Rescuers say they have discovered bodies near the wreckage of a Russian-made passenger plane that crashed into the slopes of an Indonesian volcano with 45 people aboard.
Search and rescue spokesman Gagah Prakoso said his teams reached a crater on the remote, rugged upper slopes of Mount Salak on Thursday afternoon but had not found any survivors.
"We entered the area... and found the dead bodies, but we cannot say about the number," Prakoso said.
"I cannot say anything about the condition of the bodies," he said, but added: "A high speed jet plane hit the cliff, exploded and tore apart."

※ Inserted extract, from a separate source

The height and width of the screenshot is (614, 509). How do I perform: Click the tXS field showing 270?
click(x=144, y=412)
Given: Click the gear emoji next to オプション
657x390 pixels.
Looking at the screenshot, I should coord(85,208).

A helicopter searching the mountainous region south of the Indonesian capital found the wreckage of the new Sukhoi Superjet 100 which disappeared on Wednesday morning, the Indonesian government said.

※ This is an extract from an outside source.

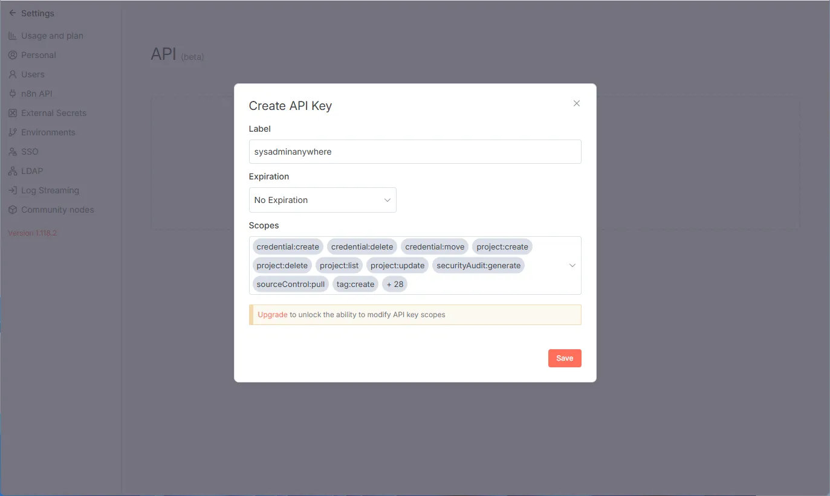Click the Usage and plan chart icon
830x496 pixels.
(x=12, y=36)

A Sukoi spokesperson said that those aboard consisted of 33 Indonesians, eight Russians, two Italians, a US citizen and a French citizen, including business people, Russian embassy officials and journalists.
Indonesia's president held a press conference earlier, stating that a thorough investigation must be carried out into the cause of the crash.
Relatives of passengers gathered at Jakarta's airport after the disappearance, waiting for information about the missing plane.
Yanny Mariana's cried as she told reporters that one of her four friends on the flight had called her in panic.
He had earlier told her the plane would fly above the city of Bandung and be back in Jakarta in under an hour.
"But at around 3 pm (0800 GMT) he called me in a panic and I was worried because I knew it shouldn't take that long to fly to Bandung and back," she said.
The Superjet 100 is a new passenger plane built in Russia in a bid to lift its civil aviation industry from a post-Soviet slump and the demonstration flight was part of a tour dubbed the "Asian Roadshow" aimed at promoting the aircraft abroad.
The plane is considered crucial to Russia's hopes of becoming a major player in the modern aviation market and improving the image of an industry scarred by frequent crashes of ageing Soviet-era jets.
Indonesian regional carrier PT Sky Aviation had agreed to buy 12 of the planes, with deliveries due to begin in 2012.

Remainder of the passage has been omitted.